The ad industry had their chance, and they blew it not only for themselves, but for those who depend on them to make money because nobody wants to pay for anything on the net when they already pay at least fifty bucks a month to their ISP. Instead of providing a legitimate public service, they tried to turn the Web into TV 2.0.
AC is right. Instead of 'running ads', you are the ad.
The difference is that I'm up-front about it. If you were to punch up my site at starbreakerseries.com, it would be pretty damn obvious that the site exists to promote my fiction. My shit isn't cluttering up your reading experience at other sites. Facebook and Twitter aren't going to clutter your feeds with ads like "Angry wizard sex! Check it out at starbreakerseries.com!" If you're at my site in the first place, it's most likely because you already bought my book and want to see if the next one's out yet.

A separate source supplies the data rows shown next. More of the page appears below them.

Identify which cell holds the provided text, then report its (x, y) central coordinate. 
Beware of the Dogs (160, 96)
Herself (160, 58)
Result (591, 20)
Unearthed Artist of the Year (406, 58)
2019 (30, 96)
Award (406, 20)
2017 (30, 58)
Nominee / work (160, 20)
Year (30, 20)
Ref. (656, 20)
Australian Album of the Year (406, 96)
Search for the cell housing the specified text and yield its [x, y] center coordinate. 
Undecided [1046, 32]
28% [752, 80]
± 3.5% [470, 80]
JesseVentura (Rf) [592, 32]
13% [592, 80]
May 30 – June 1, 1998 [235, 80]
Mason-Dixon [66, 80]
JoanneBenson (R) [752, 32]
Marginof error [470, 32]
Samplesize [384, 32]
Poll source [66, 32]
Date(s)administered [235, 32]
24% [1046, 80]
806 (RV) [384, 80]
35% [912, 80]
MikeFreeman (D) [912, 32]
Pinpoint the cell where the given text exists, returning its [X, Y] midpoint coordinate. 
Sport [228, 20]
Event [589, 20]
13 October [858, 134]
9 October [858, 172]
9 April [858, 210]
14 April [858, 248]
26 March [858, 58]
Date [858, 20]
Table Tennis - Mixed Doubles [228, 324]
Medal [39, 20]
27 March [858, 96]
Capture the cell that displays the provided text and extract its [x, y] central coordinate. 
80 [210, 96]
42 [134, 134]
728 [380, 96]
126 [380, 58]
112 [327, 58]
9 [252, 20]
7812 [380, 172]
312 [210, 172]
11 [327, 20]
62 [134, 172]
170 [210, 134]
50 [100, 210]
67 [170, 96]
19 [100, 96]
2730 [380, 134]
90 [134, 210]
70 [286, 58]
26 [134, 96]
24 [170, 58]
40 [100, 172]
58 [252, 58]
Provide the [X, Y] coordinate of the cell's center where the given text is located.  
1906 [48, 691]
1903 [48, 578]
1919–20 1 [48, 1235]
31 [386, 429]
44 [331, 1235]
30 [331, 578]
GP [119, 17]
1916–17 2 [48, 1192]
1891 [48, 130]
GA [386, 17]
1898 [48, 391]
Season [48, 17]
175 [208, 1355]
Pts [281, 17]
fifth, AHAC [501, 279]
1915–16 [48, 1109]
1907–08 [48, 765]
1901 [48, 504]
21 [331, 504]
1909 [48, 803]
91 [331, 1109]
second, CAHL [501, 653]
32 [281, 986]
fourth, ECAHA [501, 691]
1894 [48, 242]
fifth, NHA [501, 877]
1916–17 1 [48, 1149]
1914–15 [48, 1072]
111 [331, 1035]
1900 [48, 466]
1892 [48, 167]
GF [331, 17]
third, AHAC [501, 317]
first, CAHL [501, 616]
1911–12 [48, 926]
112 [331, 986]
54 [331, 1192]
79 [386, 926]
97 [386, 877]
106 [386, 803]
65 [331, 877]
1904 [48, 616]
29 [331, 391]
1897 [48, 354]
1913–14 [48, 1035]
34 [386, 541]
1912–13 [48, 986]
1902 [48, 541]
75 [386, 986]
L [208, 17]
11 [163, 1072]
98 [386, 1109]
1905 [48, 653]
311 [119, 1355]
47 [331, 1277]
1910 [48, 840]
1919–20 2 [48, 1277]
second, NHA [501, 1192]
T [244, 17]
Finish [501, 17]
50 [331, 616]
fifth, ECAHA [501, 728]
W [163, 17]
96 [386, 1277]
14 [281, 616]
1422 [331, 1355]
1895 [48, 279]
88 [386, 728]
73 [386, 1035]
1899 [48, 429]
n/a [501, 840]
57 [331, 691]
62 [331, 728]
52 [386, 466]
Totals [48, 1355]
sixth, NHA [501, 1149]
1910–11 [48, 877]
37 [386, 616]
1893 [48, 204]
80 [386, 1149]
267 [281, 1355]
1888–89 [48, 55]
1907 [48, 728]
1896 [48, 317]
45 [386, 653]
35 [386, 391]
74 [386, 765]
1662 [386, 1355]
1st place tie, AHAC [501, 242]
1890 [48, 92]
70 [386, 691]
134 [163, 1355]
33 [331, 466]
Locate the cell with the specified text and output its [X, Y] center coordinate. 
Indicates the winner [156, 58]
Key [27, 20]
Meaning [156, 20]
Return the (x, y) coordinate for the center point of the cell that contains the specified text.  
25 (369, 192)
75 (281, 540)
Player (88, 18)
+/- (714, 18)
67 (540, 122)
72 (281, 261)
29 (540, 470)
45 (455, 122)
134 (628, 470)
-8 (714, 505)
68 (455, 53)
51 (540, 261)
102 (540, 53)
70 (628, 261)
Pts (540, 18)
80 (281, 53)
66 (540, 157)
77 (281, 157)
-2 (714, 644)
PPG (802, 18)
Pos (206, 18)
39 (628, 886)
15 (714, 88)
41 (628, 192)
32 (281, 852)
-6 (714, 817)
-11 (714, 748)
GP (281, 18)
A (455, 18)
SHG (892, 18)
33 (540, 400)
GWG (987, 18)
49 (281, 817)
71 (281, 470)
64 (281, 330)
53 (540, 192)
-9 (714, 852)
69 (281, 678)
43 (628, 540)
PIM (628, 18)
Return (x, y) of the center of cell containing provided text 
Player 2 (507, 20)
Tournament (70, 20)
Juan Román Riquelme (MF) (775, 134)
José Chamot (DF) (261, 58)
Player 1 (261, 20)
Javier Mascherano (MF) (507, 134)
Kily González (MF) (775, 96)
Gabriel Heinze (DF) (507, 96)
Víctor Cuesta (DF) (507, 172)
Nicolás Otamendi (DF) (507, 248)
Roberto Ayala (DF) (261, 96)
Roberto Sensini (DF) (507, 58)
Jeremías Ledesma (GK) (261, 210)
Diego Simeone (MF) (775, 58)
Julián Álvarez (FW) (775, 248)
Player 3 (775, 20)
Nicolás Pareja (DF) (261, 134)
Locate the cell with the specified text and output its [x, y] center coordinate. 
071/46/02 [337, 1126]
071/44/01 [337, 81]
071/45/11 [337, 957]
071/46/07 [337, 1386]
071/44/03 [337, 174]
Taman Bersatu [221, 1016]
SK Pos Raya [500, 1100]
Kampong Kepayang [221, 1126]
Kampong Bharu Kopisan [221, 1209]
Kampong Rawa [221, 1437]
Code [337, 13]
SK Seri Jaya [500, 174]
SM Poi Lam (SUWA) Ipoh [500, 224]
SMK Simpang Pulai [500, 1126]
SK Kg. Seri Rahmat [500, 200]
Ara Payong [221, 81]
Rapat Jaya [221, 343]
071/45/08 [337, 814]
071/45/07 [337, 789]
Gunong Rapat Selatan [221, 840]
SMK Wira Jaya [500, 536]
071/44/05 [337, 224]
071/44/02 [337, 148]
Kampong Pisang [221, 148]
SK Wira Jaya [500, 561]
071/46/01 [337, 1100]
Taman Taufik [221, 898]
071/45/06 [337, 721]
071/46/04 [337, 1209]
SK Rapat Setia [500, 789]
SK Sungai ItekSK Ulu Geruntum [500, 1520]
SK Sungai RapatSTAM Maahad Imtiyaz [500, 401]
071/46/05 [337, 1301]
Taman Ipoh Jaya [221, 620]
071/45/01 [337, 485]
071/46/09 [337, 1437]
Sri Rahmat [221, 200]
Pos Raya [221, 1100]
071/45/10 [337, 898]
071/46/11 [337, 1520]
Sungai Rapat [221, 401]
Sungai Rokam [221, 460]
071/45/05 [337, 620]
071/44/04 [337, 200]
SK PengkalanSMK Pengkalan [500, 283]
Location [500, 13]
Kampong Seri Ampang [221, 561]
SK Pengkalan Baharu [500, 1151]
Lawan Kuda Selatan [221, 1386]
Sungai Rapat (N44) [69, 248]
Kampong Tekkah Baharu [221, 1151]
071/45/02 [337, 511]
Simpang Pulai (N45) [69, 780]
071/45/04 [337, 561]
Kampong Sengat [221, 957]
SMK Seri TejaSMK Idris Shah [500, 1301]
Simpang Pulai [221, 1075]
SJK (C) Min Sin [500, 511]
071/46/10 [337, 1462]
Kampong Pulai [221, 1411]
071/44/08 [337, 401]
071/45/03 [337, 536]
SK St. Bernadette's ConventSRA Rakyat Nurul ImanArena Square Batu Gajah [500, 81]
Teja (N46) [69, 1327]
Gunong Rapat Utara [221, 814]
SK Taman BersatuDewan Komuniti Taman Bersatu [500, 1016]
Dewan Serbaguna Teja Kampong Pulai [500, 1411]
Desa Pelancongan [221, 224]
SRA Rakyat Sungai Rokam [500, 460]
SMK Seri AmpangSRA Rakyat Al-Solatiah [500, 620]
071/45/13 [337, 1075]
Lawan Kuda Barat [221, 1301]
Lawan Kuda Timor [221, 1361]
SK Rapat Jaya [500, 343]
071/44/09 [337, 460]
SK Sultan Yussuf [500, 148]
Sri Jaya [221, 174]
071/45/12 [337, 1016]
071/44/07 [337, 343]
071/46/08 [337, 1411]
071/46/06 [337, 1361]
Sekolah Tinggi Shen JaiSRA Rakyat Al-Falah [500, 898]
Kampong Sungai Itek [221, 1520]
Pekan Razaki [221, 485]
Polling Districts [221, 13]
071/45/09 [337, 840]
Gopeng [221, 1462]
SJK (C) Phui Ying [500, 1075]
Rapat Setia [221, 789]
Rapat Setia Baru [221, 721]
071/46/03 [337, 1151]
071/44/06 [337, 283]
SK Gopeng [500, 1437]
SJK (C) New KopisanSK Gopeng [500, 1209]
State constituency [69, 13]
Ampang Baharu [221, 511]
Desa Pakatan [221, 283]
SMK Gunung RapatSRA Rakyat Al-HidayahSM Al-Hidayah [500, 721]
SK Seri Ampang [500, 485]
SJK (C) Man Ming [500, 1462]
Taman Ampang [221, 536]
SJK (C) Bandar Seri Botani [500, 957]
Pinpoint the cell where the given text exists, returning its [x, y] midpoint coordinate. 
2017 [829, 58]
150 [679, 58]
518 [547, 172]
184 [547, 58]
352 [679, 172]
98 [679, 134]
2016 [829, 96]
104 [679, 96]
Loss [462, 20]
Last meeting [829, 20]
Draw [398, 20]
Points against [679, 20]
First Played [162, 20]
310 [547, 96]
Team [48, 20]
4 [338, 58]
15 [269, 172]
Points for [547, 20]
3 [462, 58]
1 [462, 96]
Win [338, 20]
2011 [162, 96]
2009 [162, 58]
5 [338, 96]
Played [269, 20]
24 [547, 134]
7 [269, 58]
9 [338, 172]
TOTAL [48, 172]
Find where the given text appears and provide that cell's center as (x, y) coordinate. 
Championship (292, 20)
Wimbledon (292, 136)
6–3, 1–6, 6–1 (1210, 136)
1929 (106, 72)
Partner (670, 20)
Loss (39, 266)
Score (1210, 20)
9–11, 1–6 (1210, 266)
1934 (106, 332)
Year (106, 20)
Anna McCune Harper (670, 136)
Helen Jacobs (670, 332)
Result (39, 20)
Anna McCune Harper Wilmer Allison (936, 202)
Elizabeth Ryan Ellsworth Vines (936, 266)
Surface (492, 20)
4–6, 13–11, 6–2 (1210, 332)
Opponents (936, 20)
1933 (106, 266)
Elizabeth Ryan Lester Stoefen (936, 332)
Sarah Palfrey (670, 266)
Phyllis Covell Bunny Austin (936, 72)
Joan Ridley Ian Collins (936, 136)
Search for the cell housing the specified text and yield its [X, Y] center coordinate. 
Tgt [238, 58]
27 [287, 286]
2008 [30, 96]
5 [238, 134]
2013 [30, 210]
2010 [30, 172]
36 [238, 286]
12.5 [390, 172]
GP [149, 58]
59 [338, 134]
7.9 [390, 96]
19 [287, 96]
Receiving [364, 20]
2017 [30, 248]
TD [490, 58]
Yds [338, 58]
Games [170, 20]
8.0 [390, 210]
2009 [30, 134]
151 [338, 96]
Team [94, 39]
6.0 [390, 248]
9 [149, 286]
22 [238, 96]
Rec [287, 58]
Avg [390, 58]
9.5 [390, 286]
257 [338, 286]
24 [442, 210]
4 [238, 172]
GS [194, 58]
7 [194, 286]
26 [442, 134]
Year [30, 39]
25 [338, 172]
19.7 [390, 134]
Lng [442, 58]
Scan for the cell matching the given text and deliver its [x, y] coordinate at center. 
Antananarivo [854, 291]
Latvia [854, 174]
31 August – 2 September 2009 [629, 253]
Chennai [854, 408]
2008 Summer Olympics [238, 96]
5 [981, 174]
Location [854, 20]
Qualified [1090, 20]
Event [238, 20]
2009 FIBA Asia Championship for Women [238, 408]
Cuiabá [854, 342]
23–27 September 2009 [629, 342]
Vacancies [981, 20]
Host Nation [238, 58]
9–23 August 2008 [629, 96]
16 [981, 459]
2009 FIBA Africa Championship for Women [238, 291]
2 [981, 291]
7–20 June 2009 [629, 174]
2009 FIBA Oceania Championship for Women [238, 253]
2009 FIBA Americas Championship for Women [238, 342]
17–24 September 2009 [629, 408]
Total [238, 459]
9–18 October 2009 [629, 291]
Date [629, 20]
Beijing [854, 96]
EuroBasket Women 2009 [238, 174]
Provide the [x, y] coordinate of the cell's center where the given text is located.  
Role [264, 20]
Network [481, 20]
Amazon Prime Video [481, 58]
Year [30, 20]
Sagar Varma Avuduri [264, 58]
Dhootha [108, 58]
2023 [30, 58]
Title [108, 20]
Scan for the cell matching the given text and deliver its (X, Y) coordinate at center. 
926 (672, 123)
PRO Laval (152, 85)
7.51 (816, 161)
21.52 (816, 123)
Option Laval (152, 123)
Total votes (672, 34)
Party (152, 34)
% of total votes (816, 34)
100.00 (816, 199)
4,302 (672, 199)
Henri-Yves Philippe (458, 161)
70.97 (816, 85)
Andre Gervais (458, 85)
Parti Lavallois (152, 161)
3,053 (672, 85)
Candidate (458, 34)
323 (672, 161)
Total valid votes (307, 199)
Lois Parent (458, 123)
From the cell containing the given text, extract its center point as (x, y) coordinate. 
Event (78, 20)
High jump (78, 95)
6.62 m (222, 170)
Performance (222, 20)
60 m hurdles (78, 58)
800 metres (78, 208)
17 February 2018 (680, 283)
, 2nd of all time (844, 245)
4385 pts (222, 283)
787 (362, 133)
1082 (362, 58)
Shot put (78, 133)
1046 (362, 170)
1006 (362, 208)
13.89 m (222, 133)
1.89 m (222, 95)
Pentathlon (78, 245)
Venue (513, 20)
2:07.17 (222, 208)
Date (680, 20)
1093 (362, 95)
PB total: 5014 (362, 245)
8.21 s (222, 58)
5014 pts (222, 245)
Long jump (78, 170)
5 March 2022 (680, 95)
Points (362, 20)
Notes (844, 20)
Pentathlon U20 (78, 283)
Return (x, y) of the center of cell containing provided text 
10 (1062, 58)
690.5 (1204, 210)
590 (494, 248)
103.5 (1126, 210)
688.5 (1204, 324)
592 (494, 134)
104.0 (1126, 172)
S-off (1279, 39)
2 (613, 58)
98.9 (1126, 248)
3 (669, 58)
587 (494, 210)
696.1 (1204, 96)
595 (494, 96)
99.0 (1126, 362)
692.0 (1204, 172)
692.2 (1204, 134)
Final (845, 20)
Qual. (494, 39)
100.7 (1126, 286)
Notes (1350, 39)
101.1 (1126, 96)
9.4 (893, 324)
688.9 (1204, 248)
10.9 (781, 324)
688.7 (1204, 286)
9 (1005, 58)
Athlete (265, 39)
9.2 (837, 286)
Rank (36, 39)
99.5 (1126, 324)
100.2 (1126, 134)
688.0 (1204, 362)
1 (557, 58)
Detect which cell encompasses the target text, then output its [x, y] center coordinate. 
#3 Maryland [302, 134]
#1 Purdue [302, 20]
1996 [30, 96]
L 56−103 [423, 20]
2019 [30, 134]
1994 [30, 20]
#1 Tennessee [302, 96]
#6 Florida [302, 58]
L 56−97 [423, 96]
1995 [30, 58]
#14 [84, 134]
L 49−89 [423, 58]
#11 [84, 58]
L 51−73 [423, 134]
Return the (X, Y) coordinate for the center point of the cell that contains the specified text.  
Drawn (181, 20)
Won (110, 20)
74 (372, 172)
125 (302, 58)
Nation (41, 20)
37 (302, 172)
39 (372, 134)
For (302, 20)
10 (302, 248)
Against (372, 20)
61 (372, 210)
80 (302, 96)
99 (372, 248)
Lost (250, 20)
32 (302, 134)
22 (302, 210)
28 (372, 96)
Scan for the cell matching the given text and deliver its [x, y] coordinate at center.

My site is a first-party ad for my own work. I don't see any hypocrisy in condemning third-party ads or sites that use them.
In addition using they/their in a singular fashion is considered to be improper use by many in grammar.
I've heard the same said about passive voice, and starting a novel by describing the weather. I'm not in the habit of following rules off cliffs. Until the prescriptivists who insist that singular they/their as a gender-neutral pronoun come up with a better alternative, they're welcome to kiss my fat New Yorker ass.
Because their logic is that if you use any gender specific pronouns you are, by default, misogynistic?
I thought their logic was that using the male pronoun for persons of unknown gender or in contexts where gender ought to be irrelevant is both unnecessary and sexist - even if it used to be standard usage. How hard is it to use they/their instead of he/his? I manage it easily enough.